A afirmação ocorre num momento delicado das relações entre o Palácio do Planalto e o Supremo Tribunal Federal (STF), que buscam uma pacificação após desentendimentos públicos. Instigados pela postura de enfrentamento do presidente Jair Bolsonaro, ministros da ala militar têm emitido opiniões duras contra pareceres do STF que afetam o governo e até contra o Tribunal Superior Eleitoral (TSE), que pode julgar a cassação da chapa que elegeu Bolsonaro em 2018.

Esse antagonismo entre militares e juízes traz de volta uma antiga rivalidade sobre quem é o verdadeiro guardião da Constituição, responsável por fazer valer os direitos e deveres previstos na carta. O artigo 102 do texto constitucional de 1988 é claro ao dizer que "compete ao Supremo Tribunal Federal, precipuamente, a guarda da Constituição". O órgão máximo do pode Judiciário no país é, portanto, a instância adequada para fiscalizar, orientar e dirimir dúvidas sobre o cumprimento dos 250 artigos da carta magna brasileira. É uma prerrogativa do STF, ainda, atuar como mediador de conflitos entre a União e as unidades da federação.

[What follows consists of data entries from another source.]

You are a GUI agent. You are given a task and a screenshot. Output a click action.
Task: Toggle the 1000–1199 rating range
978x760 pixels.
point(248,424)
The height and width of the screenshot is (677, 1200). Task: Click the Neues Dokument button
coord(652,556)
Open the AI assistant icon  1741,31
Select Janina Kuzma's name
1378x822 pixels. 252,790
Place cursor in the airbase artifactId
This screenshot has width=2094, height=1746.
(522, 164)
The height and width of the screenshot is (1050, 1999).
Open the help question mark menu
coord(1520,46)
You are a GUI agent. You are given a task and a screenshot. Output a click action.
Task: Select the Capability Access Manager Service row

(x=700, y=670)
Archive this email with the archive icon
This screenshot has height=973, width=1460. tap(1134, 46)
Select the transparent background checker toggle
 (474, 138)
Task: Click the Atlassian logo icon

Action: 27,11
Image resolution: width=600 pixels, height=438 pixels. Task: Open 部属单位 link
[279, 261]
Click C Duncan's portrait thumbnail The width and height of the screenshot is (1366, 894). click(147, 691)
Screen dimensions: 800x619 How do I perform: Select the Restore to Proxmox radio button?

Muitos militares que defendem Bolsonaro, porém, têm contestado o papel da Suprema Corte e falam abertamente em hipóteses como a de uma "intervenção militar constitucional" e a da aplicação do artigo 142 da Constituição, que supostamente daria ao presidente poderes para acionar as Forças Armadas contra o Congresso Nacional e o STF. As duas ideias são rechaçadas por membros do meio jurídico, que criticam ainda o que consideram uma escalada de autoritarismo por parte de Bolsonaro e seus aliados.

Constituição confere aos militares o papel de "poder moderador"?

No dia 21 de maio, a deputada federal Bia Kicis (PSL-DF) disse na tribuna da Câmara que a Constituição previa para as Forças Armadas a função de "poder moderador" entre os poderes. A parlamentar declarou que cidadãos "não veem outra solução" que não pedir ao presidente Jair Bolsonaro o emprego do artigo 142"da Constituição.

O artigo em questão aborda as atribuições das Forças Armadas que, entre outros, destina-se "à defesa da Pátria e à garantia dos poderes constitucionais". O trecho é costumeiramente citado por bolsonaristas por causa de duas frases de sua redação: uma, quando descreve que as Forças estão "sob a autoridade suprema do Presidente da República" e a outra, é a que elas podem ser acionadas para a garantia "da lei e da ordem". Segundo esta argumentação, Bolsonaro poderia recorrer aos militares para "resolver" uma suposta sabotagem que os outros poderes estariam fazendo contra seu governo.

Apoiador do presidente, o pastor Silas Malafaia pediu a intervenção das Forças Armadas contra o ministro Alexandre de Moraes: "Artigo 142 da CF contra esse absurdo", escreveu na terça-feira (16). Nas redes sociais, é comum que partidários de Bolsonaro façam críticas a ele e à cúpula das Forças por uma suposta "omissão", já que não houve um "acionamento" dos militares contra os representantes dos outros poderes.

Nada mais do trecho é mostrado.